J Neurol Surg B Skull Base 2012; 73 - A132
DOI: 10.1055/s-0032-1314054

Transsphenoidal Surgery for GH-Producing Pituitary Adenomas: Technical Innovations and Outcome

K. Amano 1(presenter), T. Kawamata 1, T. Hori 1, Y. Okada 1
  • 1Tokyo, Japan

Background: Transsphenoidal surgery (TSS) is safe and effective in patients with GH-producing pituitary adenomas (GHomas). We report the endocrinological follow-up results of a large cohort of such patients who underwent TSS after the introduction of some technical innovations.

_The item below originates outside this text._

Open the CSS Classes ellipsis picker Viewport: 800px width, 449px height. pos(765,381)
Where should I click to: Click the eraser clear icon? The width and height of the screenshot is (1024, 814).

Patients and Methods: The study includes 150 patients (55 males, 95 females) with GHomas operated on consecutively by TSS between September 1998 and November 2010. Ages of the patients ranged from 10–73 years (average, 47.9 years). These cases were classified into three periods: early 50 cases (I), intermediate 50 cases (II), and last 50 cases (III). We removed the main bulk and the microsurgical pseudocapsule of the tumor under microscope, and rigid 30- and 70-degree endoscopes were consecutively introduced to remove residual tumor at the far lateral and superior sides using curved suction with extension tube, angled irrigation suction, and flexible forceps. We have recently taken care to prevent endocrine dysfunctions such as GH deficiency.

Results: Remission rates based on the Cortina consensus showed improvement comparing the three periods, indicating 46%, 62%, and 86% as a whole for series I, II, and III, respectively; and 56.8%, 76.7%, and 100% for Knosp grade 0- 1 in each of the three periods, respectively; and 40%, 53.3%, and 86.7% in Knosp grade 2–3, respectively. Severe GH deficiency was found in five patients (10%) for series III.

Conclusions: Our data confirm that technical innovations and proficiency in endoscopic manipulation improve the remission rate of GHomas, and it has been improved further by using high-definition endoscopic visualization since 2011.